I just joined in yesterday and this is my first ever post so I’m not hundred-percent sure if I’m doing everything right here. But I’m going to do it anyway (and it might be a pretty long one).
Last month I received my full manuscript assessment report from Jericho Writers. It was truly helpful and gave me a lot of great advice. However, there was one issue that I discussed through a number of mails with my kind and patient editor: she kept insisting that my novel was a commercial romance even though I had declared that it was literary fiction. The part where the problem started was that she criticised all my psychological, sociological and sometimes even philosophical subjects as unnecessary to the plot. Another criticism of hers was that not many things are happening throughout the novel. When I also insisted that the subjects she says unnecessary are what the story is really about for me, and explained what I was trying to achieve by them, she said I’m trying to do too many things and she suggests me to focus on driving the real plot forward instead because I’m a natural romance writer.

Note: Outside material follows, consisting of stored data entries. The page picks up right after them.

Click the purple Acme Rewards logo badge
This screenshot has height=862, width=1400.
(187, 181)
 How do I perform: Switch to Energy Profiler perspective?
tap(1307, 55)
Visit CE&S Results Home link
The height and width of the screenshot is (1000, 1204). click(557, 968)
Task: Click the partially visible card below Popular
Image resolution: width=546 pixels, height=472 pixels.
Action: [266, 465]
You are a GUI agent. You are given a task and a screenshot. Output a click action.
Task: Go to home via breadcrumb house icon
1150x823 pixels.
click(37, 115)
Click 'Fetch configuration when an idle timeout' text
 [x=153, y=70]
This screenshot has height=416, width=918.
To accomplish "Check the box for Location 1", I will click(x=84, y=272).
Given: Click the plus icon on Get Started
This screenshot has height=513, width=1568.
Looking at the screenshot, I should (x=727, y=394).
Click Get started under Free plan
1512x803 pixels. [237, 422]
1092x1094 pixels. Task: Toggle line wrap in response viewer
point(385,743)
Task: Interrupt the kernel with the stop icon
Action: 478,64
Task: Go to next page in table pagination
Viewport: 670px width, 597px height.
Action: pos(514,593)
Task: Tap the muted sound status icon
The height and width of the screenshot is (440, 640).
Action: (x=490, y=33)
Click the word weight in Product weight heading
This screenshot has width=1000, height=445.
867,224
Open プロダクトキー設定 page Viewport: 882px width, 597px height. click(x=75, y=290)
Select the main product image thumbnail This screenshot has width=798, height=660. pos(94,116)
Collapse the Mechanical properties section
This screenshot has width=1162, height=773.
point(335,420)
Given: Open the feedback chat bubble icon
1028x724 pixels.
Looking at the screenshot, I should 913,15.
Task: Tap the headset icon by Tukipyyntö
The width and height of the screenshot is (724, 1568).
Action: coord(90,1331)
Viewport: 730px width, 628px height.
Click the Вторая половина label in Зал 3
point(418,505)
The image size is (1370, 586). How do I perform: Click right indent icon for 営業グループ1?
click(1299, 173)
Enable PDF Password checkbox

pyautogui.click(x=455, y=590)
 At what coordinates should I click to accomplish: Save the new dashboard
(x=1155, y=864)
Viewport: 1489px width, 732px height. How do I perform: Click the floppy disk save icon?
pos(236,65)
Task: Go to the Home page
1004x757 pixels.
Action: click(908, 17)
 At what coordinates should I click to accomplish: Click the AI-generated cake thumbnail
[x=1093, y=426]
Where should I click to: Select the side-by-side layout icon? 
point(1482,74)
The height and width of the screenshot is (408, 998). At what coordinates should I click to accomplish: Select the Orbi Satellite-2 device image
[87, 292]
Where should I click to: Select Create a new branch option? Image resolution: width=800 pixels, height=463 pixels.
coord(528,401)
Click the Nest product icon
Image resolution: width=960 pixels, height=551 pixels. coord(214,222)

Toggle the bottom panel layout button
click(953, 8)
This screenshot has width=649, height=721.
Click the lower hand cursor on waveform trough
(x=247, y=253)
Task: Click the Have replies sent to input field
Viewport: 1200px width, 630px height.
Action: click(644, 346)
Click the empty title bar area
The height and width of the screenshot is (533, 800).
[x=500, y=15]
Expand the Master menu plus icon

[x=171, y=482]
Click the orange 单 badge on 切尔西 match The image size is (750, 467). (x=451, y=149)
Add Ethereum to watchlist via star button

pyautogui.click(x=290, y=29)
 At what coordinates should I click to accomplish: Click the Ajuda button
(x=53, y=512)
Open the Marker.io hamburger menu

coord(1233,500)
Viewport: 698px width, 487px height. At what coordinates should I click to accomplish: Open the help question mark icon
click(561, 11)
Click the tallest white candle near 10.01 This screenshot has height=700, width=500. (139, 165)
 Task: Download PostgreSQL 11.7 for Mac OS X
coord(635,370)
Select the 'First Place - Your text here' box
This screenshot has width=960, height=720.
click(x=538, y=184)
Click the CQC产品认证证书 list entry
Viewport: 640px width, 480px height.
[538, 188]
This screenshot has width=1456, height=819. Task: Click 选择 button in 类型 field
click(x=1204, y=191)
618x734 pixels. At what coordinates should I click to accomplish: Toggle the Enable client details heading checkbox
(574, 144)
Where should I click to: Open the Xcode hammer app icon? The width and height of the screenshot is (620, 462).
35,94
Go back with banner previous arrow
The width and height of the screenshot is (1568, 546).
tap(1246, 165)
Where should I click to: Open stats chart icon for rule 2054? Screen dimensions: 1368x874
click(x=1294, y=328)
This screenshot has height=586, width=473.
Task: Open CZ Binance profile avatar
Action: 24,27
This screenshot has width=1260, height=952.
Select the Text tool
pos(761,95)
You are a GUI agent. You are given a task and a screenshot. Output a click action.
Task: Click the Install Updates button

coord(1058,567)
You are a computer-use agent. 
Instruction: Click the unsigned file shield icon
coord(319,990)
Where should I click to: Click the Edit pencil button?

My novel is about a young man who leaves everything behind and travels to Manchester to find a girl he saw and fell in love with on a train there. The only thing he knows about her is that she has a pink suitcase.
I know this sounds romantic, and there are indeed parts of it which are, but my main aim with this is to explore the psychological state of this individual, how he came to attempt such an absurd thing. The story is about the change that the character goes through by not caring what others would think for once, and with this freedom, managing to find his place in the world.
So in the end, the editor convinced me that I was writing a romance; the novel couldn’t be literary due to the lighthearted and romantic elements in the story. I decided to make the story more compact, add more plot points. But I still left the “finding your place in the world” concept of the story too. Now that I’m starting to search for suitable agents, I’m again confused about the genre. The agents who are looking for commercial romance are mostly interested in a tragic love story that makes them cry (also, most of them want a woman as a main character. Some actually calls it women’s fiction which sound quite funny to me.). My story is nothing like that. The main romance element – trying to find the girl with the pink suitcase – carries the story forward and does not even resolve until the very end. But the story is also too lighthearted and romantic to be literary fiction.
I’m not saying I regret my decision to go through with a full manuscript assessment. It was more than helpful and my reader/editor’s suggestions were profound. But now I’m confused about the genre and the flexibility of genres in general. And I feel limited every time I read about specific genres. Maybe I’m worrying for no reason at all and I’ve actually written a classic romance where sociological elements can be acceptable. Maybe it’s a kind of modern literary fiction. Or maybe there’s a genre that this kind of multiple elements can fall into. Maybe the novel is just plain bad. I don’t know.
What do you think about this? Have you been through a similar confusion? Any advice or comments are welcome.